- **Stated exercise**:
Output the listing below verbatim, every line included, with nothing changed.

- **The records**:
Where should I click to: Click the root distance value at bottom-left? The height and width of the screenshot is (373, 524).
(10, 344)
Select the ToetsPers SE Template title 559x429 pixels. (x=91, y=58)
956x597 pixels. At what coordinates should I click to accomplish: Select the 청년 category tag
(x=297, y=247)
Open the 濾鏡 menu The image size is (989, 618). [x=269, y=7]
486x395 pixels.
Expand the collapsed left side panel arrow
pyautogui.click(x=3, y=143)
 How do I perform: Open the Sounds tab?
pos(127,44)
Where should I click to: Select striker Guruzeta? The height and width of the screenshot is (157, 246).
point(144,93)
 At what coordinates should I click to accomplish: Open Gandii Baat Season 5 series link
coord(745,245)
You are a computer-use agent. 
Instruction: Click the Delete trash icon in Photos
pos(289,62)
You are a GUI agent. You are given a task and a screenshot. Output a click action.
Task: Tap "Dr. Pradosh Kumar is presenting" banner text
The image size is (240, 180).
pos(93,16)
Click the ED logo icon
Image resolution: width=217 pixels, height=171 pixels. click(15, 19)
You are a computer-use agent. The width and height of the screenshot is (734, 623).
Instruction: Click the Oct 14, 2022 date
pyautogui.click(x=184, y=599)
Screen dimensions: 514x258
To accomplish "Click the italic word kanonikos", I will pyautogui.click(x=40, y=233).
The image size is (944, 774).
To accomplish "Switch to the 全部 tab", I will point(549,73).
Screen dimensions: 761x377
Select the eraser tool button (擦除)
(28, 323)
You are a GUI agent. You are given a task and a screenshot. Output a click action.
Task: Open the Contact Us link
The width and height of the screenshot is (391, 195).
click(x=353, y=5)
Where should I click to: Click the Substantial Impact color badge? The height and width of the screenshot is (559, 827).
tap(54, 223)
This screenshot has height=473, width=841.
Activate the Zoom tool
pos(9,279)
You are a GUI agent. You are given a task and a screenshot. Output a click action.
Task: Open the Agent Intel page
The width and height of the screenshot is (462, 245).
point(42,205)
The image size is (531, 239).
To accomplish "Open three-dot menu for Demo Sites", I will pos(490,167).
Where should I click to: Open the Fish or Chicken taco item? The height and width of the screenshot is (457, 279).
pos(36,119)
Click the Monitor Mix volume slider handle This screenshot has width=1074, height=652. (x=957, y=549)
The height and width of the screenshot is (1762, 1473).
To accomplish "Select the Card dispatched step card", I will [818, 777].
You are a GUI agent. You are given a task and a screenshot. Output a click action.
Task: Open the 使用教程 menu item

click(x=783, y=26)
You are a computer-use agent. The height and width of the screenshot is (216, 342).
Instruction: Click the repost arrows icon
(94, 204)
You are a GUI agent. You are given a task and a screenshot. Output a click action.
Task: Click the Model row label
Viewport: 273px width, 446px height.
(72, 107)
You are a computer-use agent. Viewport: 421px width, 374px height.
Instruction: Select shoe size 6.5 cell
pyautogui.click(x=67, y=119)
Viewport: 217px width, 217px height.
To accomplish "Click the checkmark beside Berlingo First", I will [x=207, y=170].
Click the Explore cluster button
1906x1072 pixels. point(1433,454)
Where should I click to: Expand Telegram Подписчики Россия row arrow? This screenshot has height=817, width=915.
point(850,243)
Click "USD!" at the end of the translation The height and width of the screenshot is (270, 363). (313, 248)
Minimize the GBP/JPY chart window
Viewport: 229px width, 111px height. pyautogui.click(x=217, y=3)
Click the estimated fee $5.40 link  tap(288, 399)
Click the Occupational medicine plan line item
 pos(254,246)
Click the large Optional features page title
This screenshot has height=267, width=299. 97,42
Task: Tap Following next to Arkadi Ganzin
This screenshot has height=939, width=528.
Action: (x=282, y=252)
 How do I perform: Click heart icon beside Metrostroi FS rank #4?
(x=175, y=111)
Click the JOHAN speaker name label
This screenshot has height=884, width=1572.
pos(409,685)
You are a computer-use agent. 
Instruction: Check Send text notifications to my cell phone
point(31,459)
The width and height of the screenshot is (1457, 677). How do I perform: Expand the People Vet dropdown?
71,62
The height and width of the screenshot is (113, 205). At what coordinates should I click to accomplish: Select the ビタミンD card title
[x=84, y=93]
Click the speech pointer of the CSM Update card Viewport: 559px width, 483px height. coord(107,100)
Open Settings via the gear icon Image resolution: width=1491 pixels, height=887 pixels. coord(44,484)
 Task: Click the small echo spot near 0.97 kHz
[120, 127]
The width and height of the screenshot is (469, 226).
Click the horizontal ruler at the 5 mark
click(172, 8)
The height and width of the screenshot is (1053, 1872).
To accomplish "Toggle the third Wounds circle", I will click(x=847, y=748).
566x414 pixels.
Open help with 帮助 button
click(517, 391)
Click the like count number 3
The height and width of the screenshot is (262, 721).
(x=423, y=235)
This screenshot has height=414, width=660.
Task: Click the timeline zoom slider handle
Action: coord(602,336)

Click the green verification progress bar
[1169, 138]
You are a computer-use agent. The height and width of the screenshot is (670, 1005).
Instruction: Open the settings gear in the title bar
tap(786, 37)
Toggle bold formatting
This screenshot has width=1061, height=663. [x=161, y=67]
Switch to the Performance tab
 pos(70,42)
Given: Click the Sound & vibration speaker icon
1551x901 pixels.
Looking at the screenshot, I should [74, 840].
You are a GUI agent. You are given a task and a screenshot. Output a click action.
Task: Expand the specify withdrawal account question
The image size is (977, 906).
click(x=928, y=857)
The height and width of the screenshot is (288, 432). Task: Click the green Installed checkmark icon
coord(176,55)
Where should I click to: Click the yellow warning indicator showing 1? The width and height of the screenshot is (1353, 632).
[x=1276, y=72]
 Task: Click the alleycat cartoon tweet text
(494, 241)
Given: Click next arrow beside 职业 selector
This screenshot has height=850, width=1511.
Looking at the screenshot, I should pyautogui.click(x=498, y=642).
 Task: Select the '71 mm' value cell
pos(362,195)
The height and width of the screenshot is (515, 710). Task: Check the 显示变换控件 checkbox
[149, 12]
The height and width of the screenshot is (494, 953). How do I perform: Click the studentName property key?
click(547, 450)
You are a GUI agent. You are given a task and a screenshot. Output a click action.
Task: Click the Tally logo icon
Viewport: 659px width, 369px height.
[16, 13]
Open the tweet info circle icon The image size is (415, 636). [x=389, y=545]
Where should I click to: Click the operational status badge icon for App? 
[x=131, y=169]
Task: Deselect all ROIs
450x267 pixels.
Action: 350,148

- **Correct output**:
Where should I click to: Click the root distance value at bottom-left? The height and width of the screenshot is (373, 524).
(10, 344)
Select the ToetsPers SE Template title 559x429 pixels. (x=91, y=58)
956x597 pixels. At what coordinates should I click to accomplish: Select the 청년 category tag
(x=297, y=247)
Open the 濾鏡 menu The image size is (989, 618). [x=269, y=7]
486x395 pixels.
Expand the collapsed left side panel arrow
pyautogui.click(x=3, y=143)
 How do I perform: Open the Sounds tab?
pos(127,44)
Where should I click to: Select striker Guruzeta? The height and width of the screenshot is (157, 246).
point(144,93)
 At what coordinates should I click to accomplish: Open Gandii Baat Season 5 series link
coord(745,245)
You are a computer-use agent. 
Instruction: Click the Delete trash icon in Photos
pos(289,62)
You are a GUI agent. You are given a task and a screenshot. Output a click action.
Task: Tap "Dr. Pradosh Kumar is presenting" banner text
The image size is (240, 180).
pos(93,16)
Click the ED logo icon
Image resolution: width=217 pixels, height=171 pixels. click(15, 19)
You are a computer-use agent. The width and height of the screenshot is (734, 623).
Instruction: Click the Oct 14, 2022 date
pyautogui.click(x=184, y=599)
Screen dimensions: 514x258
To accomplish "Click the italic word kanonikos", I will pyautogui.click(x=40, y=233).
The image size is (944, 774).
To accomplish "Switch to the 全部 tab", I will point(549,73).
Screen dimensions: 761x377
Select the eraser tool button (擦除)
(28, 323)
You are a GUI agent. You are given a task and a screenshot. Output a click action.
Task: Open the Contact Us link
The width and height of the screenshot is (391, 195).
click(x=353, y=5)
Where should I click to: Click the Substantial Impact color badge? The height and width of the screenshot is (559, 827).
tap(54, 223)
This screenshot has height=473, width=841.
Activate the Zoom tool
pos(9,279)
You are a GUI agent. You are given a task and a screenshot. Output a click action.
Task: Open the Agent Intel page
The width and height of the screenshot is (462, 245).
point(42,205)
The image size is (531, 239).
To accomplish "Open three-dot menu for Demo Sites", I will pos(490,167).
Where should I click to: Open the Fish or Chicken taco item? The height and width of the screenshot is (457, 279).
pos(36,119)
Click the Monitor Mix volume slider handle This screenshot has width=1074, height=652. (x=957, y=549)
The height and width of the screenshot is (1762, 1473).
To accomplish "Select the Card dispatched step card", I will [818, 777].
You are a GUI agent. You are given a task and a screenshot. Output a click action.
Task: Open the 使用教程 menu item

click(x=783, y=26)
You are a computer-use agent. The height and width of the screenshot is (216, 342).
Instruction: Click the repost arrows icon
(94, 204)
You are a GUI agent. You are given a task and a screenshot. Output a click action.
Task: Click the Model row label
Viewport: 273px width, 446px height.
(72, 107)
You are a computer-use agent. Viewport: 421px width, 374px height.
Instruction: Select shoe size 6.5 cell
pyautogui.click(x=67, y=119)
Viewport: 217px width, 217px height.
To accomplish "Click the checkmark beside Berlingo First", I will [x=207, y=170].
Click the Explore cluster button
1906x1072 pixels. point(1433,454)
Where should I click to: Expand Telegram Подписчики Россия row arrow? This screenshot has height=817, width=915.
point(850,243)
Click "USD!" at the end of the translation The height and width of the screenshot is (270, 363). (313, 248)
Minimize the GBP/JPY chart window
Viewport: 229px width, 111px height. pyautogui.click(x=217, y=3)
Click the estimated fee $5.40 link  tap(288, 399)
Click the Occupational medicine plan line item
 pos(254,246)
Click the large Optional features page title
This screenshot has height=267, width=299. 97,42
Task: Tap Following next to Arkadi Ganzin
This screenshot has height=939, width=528.
Action: (x=282, y=252)
 How do I perform: Click heart icon beside Metrostroi FS rank #4?
(x=175, y=111)
Click the JOHAN speaker name label
This screenshot has height=884, width=1572.
pos(409,685)
You are a computer-use agent. 
Instruction: Check Send text notifications to my cell phone
point(31,459)
The width and height of the screenshot is (1457, 677). How do I perform: Expand the People Vet dropdown?
71,62
The height and width of the screenshot is (113, 205). At what coordinates should I click to accomplish: Select the ビタミンD card title
[x=84, y=93]
Click the speech pointer of the CSM Update card Viewport: 559px width, 483px height. coord(107,100)
Open Settings via the gear icon Image resolution: width=1491 pixels, height=887 pixels. coord(44,484)
 Task: Click the small echo spot near 0.97 kHz
[120, 127]
The width and height of the screenshot is (469, 226).
Click the horizontal ruler at the 5 mark
click(172, 8)
The height and width of the screenshot is (1053, 1872).
To accomplish "Toggle the third Wounds circle", I will click(x=847, y=748).
566x414 pixels.
Open help with 帮助 button
click(517, 391)
Click the like count number 3
The height and width of the screenshot is (262, 721).
(x=423, y=235)
This screenshot has height=414, width=660.
Task: Click the timeline zoom slider handle
Action: coord(602,336)

Click the green verification progress bar
[1169, 138]
You are a computer-use agent. The height and width of the screenshot is (670, 1005).
Instruction: Open the settings gear in the title bar
tap(786, 37)
Toggle bold formatting
This screenshot has width=1061, height=663. [x=161, y=67]
Switch to the Performance tab
 pos(70,42)
Given: Click the Sound & vibration speaker icon
1551x901 pixels.
Looking at the screenshot, I should [74, 840].
You are a GUI agent. You are given a task and a screenshot. Output a click action.
Task: Expand the specify withdrawal account question
The image size is (977, 906).
click(x=928, y=857)
The height and width of the screenshot is (288, 432). Task: Click the green Installed checkmark icon
coord(176,55)
Where should I click to: Click the yellow warning indicator showing 1? The width and height of the screenshot is (1353, 632).
[x=1276, y=72]
 Task: Click the alleycat cartoon tweet text
(494, 241)
Given: Click next arrow beside 职业 selector
This screenshot has height=850, width=1511.
Looking at the screenshot, I should pyautogui.click(x=498, y=642).
 Task: Select the '71 mm' value cell
pos(362,195)
The height and width of the screenshot is (515, 710). Task: Check the 显示变换控件 checkbox
[149, 12]
The height and width of the screenshot is (494, 953). How do I perform: Click the studentName property key?
click(547, 450)
You are a GUI agent. You are given a task and a screenshot. Output a click action.
Task: Click the Tally logo icon
Viewport: 659px width, 369px height.
[16, 13]
Open the tweet info circle icon The image size is (415, 636). [x=389, y=545]
Where should I click to: Click the operational status badge icon for App? 
[x=131, y=169]
Task: Deselect all ROIs
450x267 pixels.
Action: 350,148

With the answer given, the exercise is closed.